L’épidémie de COVID-19 causé par l’infection par le virus nommé SARS-CoV-2, qui s’est déclenchée à la fin de l’année 2019 dans la province du Hubei à Wuhan en Chine, et qui s’est rapidement propagée au reste du monde, se caractérise, dans les formes les plus graves, par un syndrome de détresse respiratoire aiguë sévère, ou SRAS. De nombreux arguments ont rapidement conduit la communauté médicale et scientifique à questionner l’implication du microbiote intestinal dans la sévérité à l’infection.
En effet, des recherches menées dans les années 2000 avaient déjà permis de constater, lors de précédentes infections par des coronavirus, que le SRAS est notamment associé à des symptômes gastro-intestinaux (diarrhées, vomissements, douleurs abdominales, nausées, anorexie)1, symptômes également observés lors de l’infection par le SARS-CoV-22. Néanmoins rien ne permet à l’heure actuelle d’établir si ces symptômes gastro-intestinaux sont un signe de sévérité de l’infection. Différentes études dont une récente publiée sur le site MedRxiv, analysant les résultats obtenus dans différentes cohortes de patients (Italie, Etats-Unis et Europe), suggèrent même l’inverse, puisqu’ils ont constaté que les symptômes gastro-intestinaux associés à l’infection au SARS-CoV-2, sont corrélés à une réduction de la sévérité de l’infection3,4.

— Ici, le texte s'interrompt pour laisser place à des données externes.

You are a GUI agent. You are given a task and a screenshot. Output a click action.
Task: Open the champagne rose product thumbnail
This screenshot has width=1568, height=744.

Quel que soit la présence ou non des symptômes gastro-intestinaux, d’autres recherches ont montré que la sévérité à l’infection serait associée à une plus forte activité de réplication du virus, détectée dans les échantillons de selles des patients hospitalisés5. En effet, la caractérisation du cycle infectieux du virus (invasion, multiplication et dispersion), a permis de comprendre que le récepteur sur lequel le virus s’attache, qui constitue en quelque sorte la porte d’entrée du virus, est abondamment exprimé à la surface de l’épithélium* des voies respiratoires supérieures mais est également abondamment exprimé sur l’épithélium intestinal6,7,8. Néanmoins, la présence seule de ce récepteur et des composants nécessaires à l’entrée du virus dans la cellule, ne permettent pas de comprendre pourquoi le virus se réplique plus favorablement dans les cellules intestinales chez certains patients. Les recherches actuelles tentent d’abord d’établir si l’intestin constitue un véritable réservoir viral, c’est-à-dire un site où le virus continuerait à se multiplier, et si cette persistance intestinale participe à l’aggravation de l’état des malades, ou bien même à la persistance du virus à plus long terme.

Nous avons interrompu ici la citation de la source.